Gunner enlists the help of another teenager, a girl named Jo (Amiah Miller, the young girl from War for the Planet of the Apes), who claims to not only know the location of the Water Man but also takes money from Gunner to take him though the woods to the being’s home. With limited supplies and a wildfire heading in their general direction, the young pair head off through the forest, guided as much by Gunner’s creative spirit as Jo’s knowledge of anything having to do with the Water Man. When Amos realizes his son has run away, he heads out in pursuit, with the assistance of the local sheriff (played by Maria Bello) and being careful not to tell his ailing wife.
The Water Man follows Gunner and Jo on their quest, which may or may not be more of a flight of fancy than a search for anything real or life-saving. What they encounter along the way is a combination of danger, mystery, and magic borne of Gunner’s determination and imagination. The fuel that drives him is pure emotion—the love he feels for his mother and the fear he’s experiencing at the thought of losing her. A great deal of the movie also concerns the broken bond between father and son, who need to fix what is fractured since they will need each other a great deal very soon. The fantastical elements are key to what works in the film, but Oyelowo makes sure he keeps them grounded in reality for reasons that eventually become clear.

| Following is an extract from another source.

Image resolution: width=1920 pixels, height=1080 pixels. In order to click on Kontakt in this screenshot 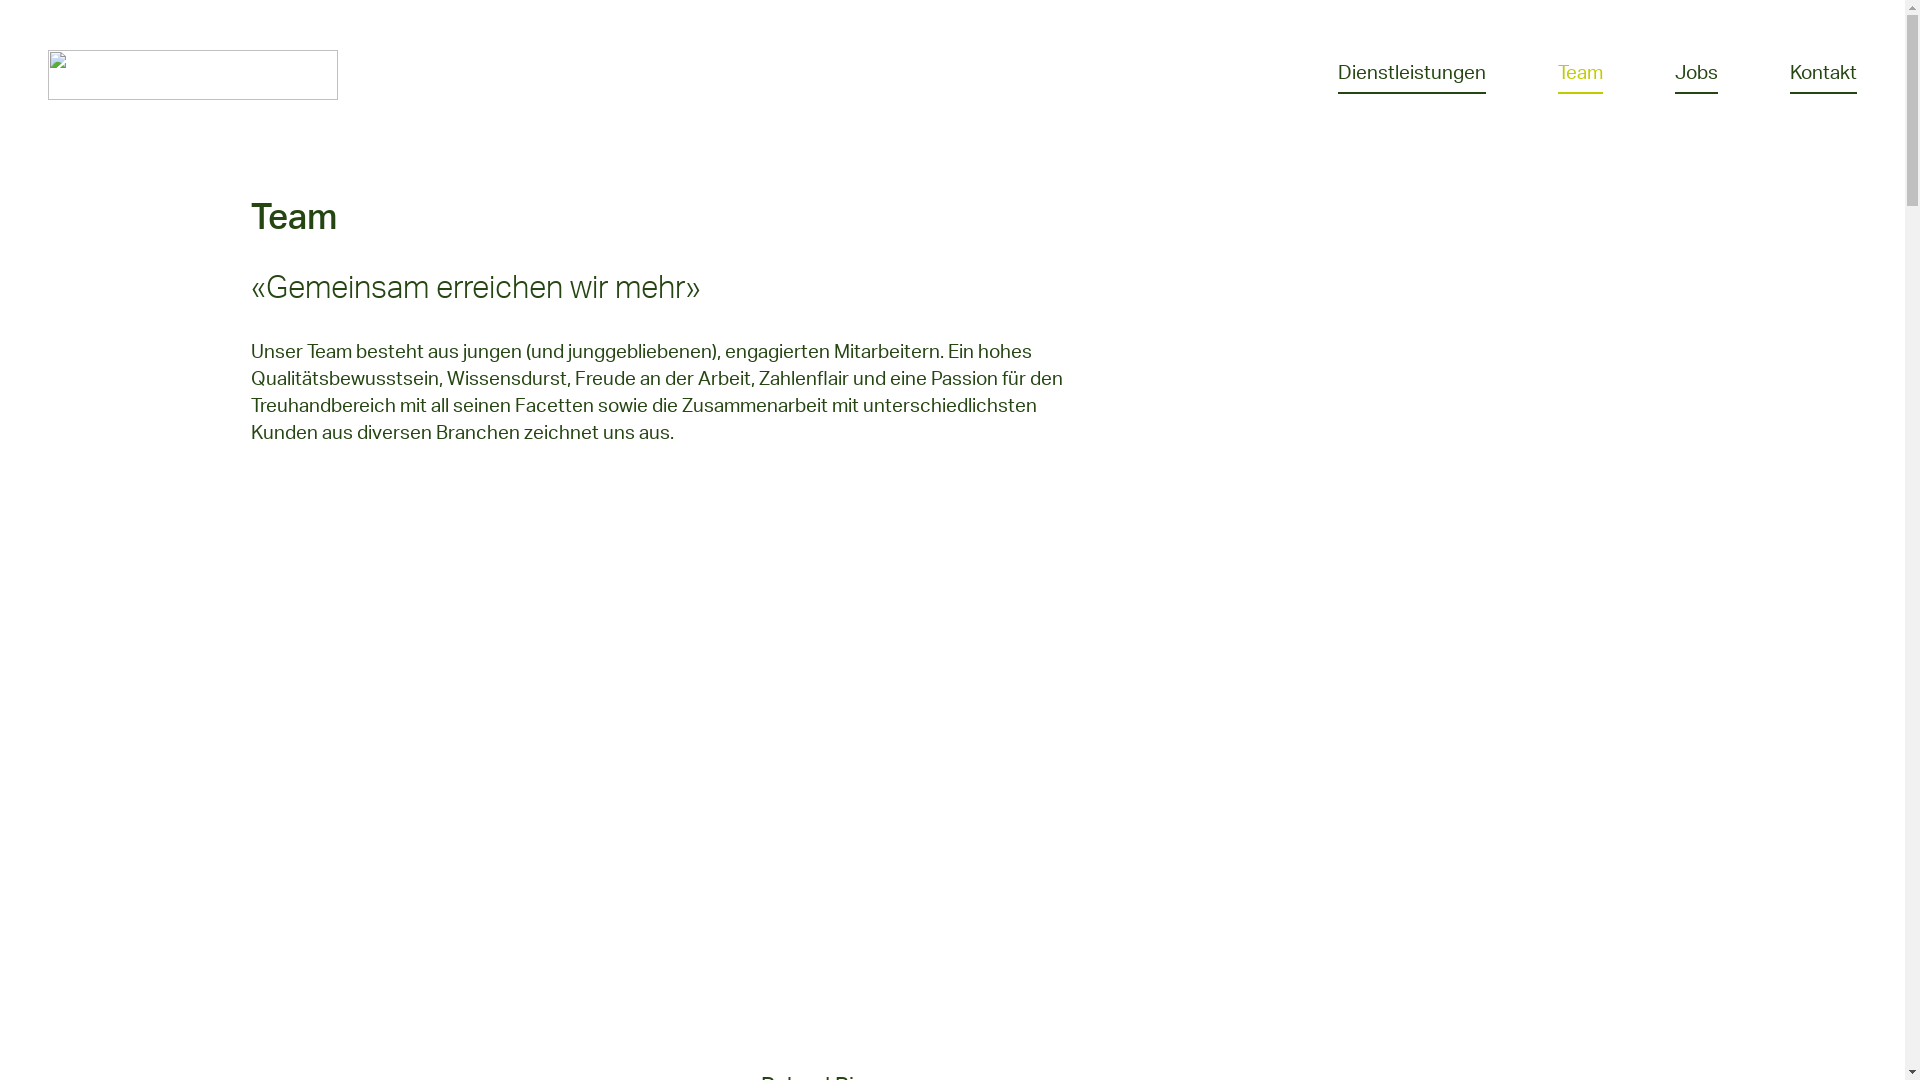, I will do `click(1824, 75)`.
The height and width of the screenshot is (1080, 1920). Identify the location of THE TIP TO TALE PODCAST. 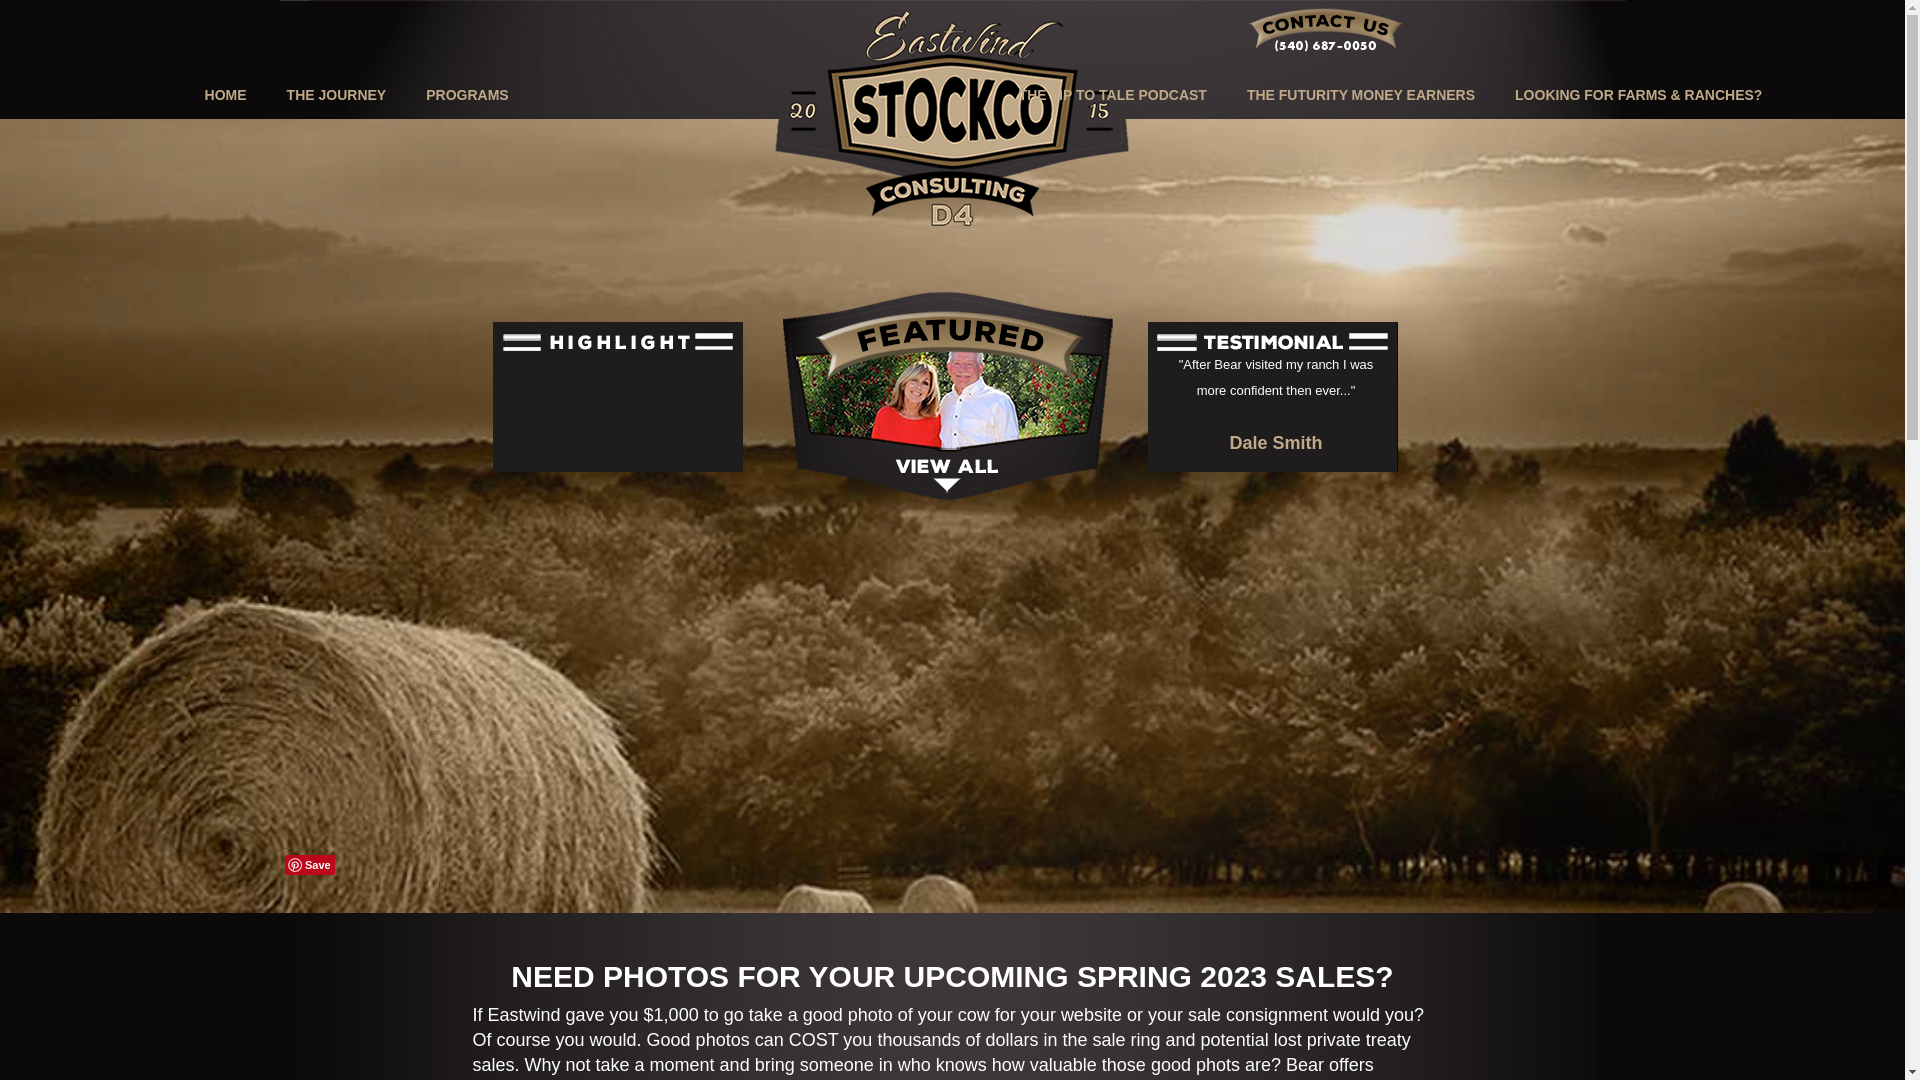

The film gets a bit precious and self-aware at times, but as mentioned, there’s something about its good intentions that wins out over overt corniness in the end. Both young actors are quite good in their decidedly underwritten roles (courtesy of screenwriter Emily A. Needell), as we watch both of them rise above the limitation of the material. The Water Man is a flawed yet largely satisfying effort.
The film is now playing in theaters.